What the task asks =
Exact duplicates of the lines from the top of the data through the line containing "Viewport: 804px width, 762px height." are needed, with every picture left out.

Dataset entries
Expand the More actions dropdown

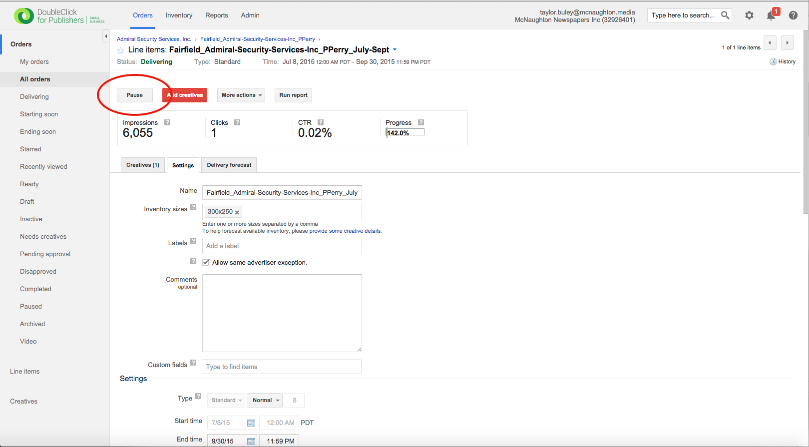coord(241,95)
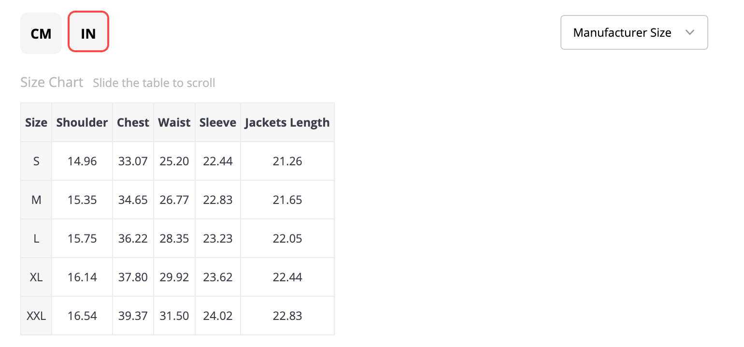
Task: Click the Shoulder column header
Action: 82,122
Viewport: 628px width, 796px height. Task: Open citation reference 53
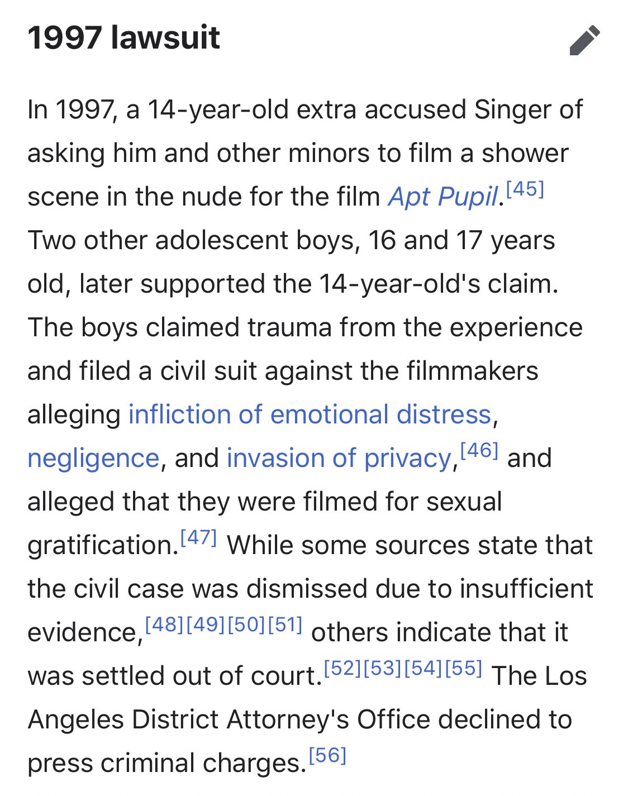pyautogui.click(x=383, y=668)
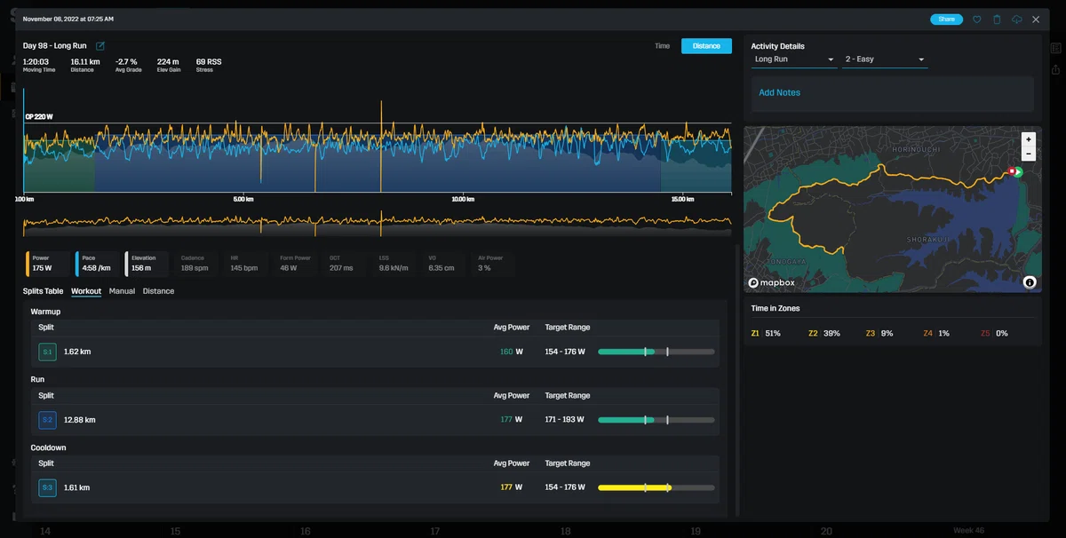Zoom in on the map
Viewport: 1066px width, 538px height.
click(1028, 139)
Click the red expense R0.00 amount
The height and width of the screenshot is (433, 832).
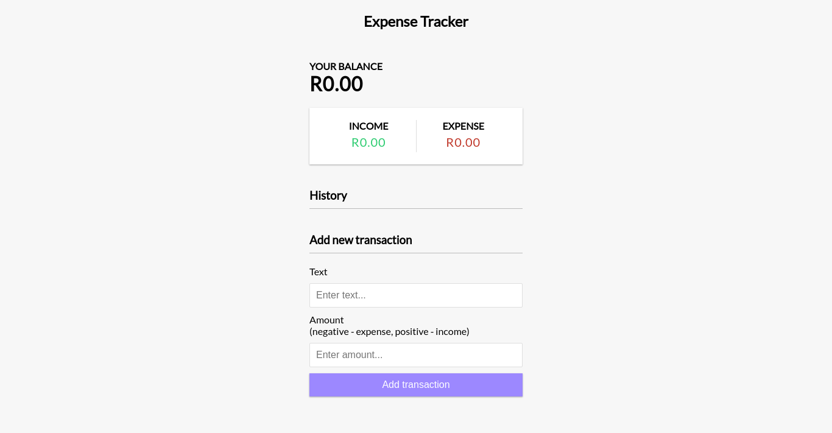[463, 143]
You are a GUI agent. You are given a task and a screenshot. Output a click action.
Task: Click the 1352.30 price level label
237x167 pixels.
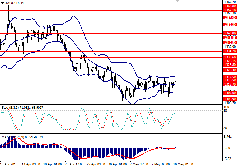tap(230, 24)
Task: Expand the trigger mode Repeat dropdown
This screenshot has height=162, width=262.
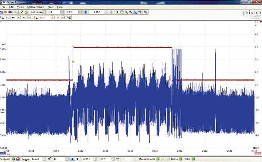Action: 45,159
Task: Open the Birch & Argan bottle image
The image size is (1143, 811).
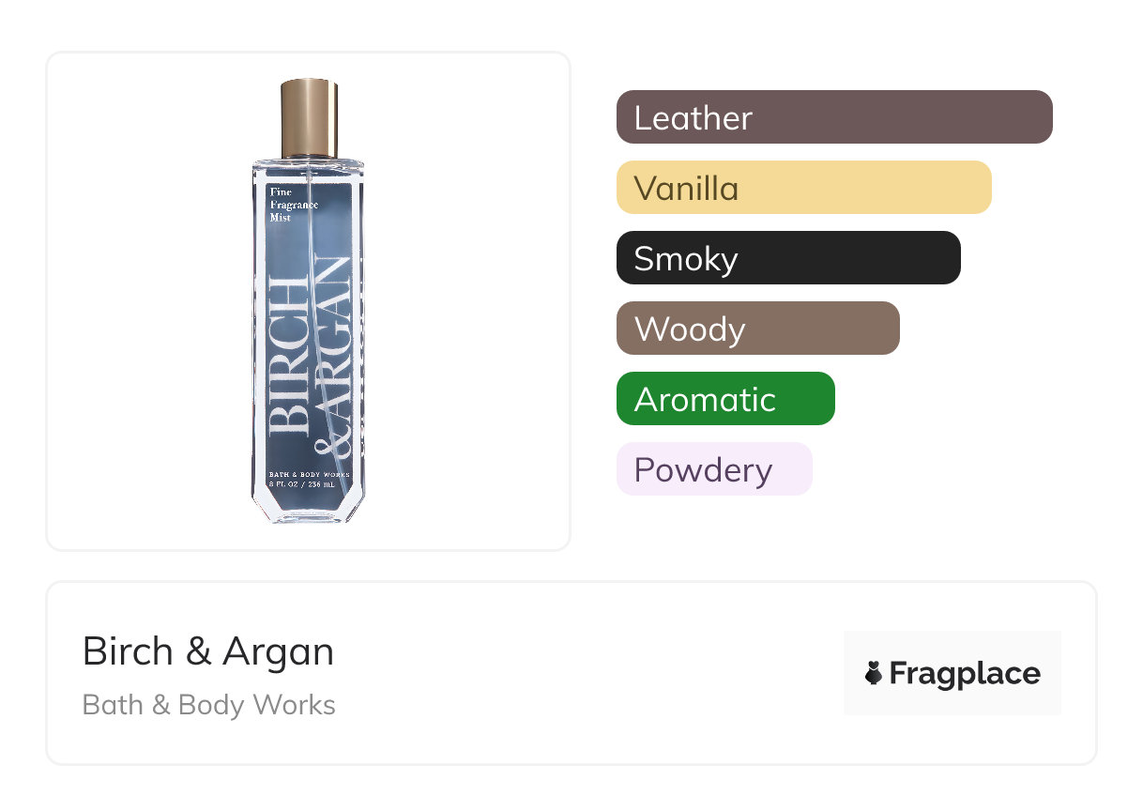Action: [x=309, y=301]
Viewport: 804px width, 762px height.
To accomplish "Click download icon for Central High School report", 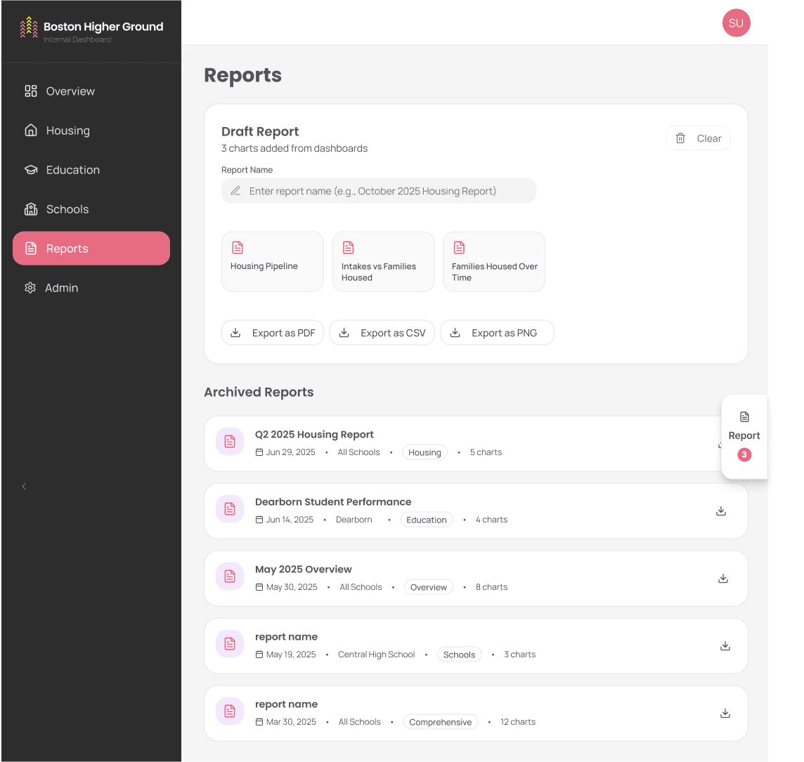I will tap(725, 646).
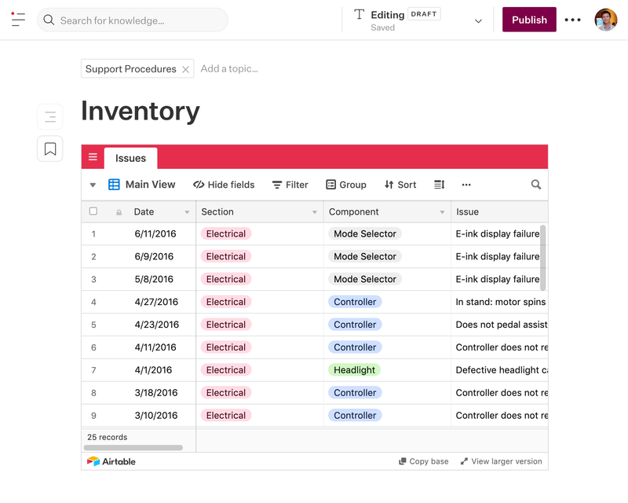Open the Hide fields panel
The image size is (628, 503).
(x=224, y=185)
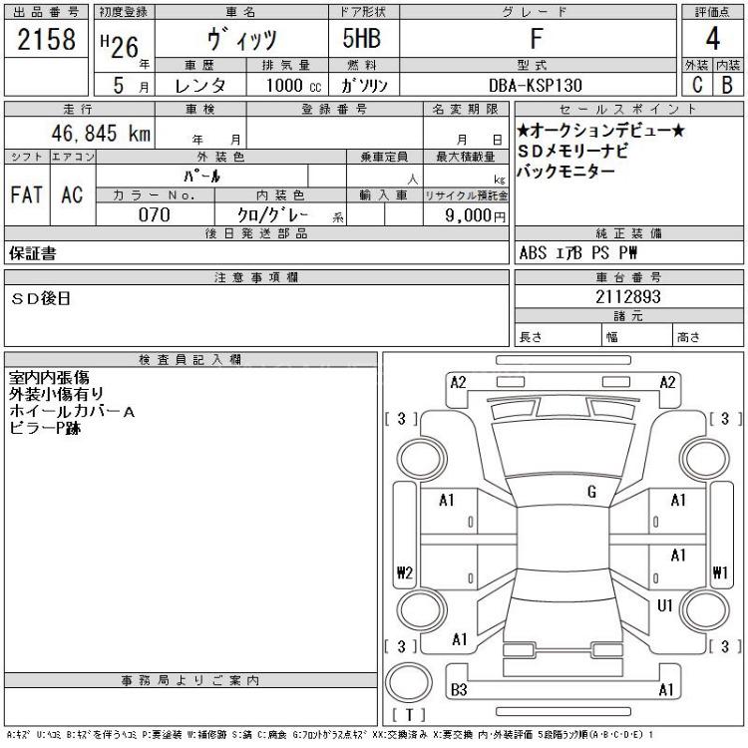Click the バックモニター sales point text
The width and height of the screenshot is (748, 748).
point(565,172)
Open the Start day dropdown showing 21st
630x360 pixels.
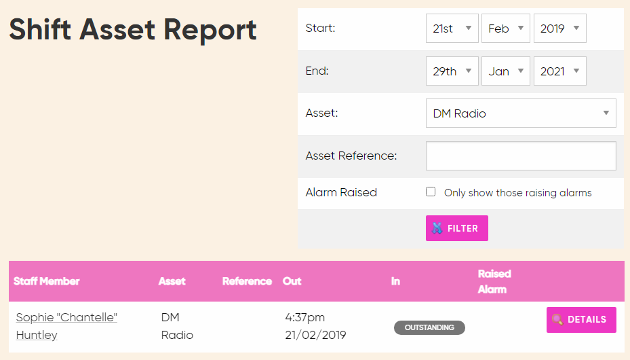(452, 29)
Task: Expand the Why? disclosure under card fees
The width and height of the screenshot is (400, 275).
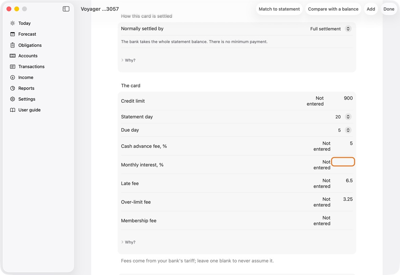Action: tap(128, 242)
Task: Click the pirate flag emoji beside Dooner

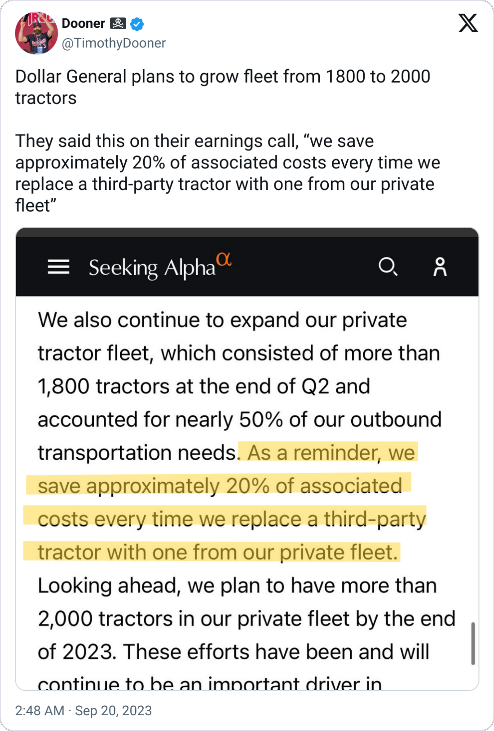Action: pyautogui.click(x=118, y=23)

Task solution =
Expand the More actions dropdown

coord(241,95)
Task: Click the Shoulder column header
Action: 82,122
Viewport: 628px width, 796px height. Task: Open citation reference 53
pyautogui.click(x=383, y=668)
Zoom in on the map
Viewport: 1066px width, 538px height.
click(1028, 139)
Click the red expense R0.00 amount
The height and width of the screenshot is (433, 832).
[463, 143]
You are a GUI agent. You are given a task and a screenshot. Output a click action.
Task: Click the 1352.30 price level label
237x167 pixels.
tap(230, 24)
Task: Expand the trigger mode Repeat dropdown
This screenshot has height=162, width=262.
Action: 45,159
Task: Open the Birch & Argan bottle image
The image size is (1143, 811).
Action: [x=309, y=301]
Viewport: 804px width, 762px height.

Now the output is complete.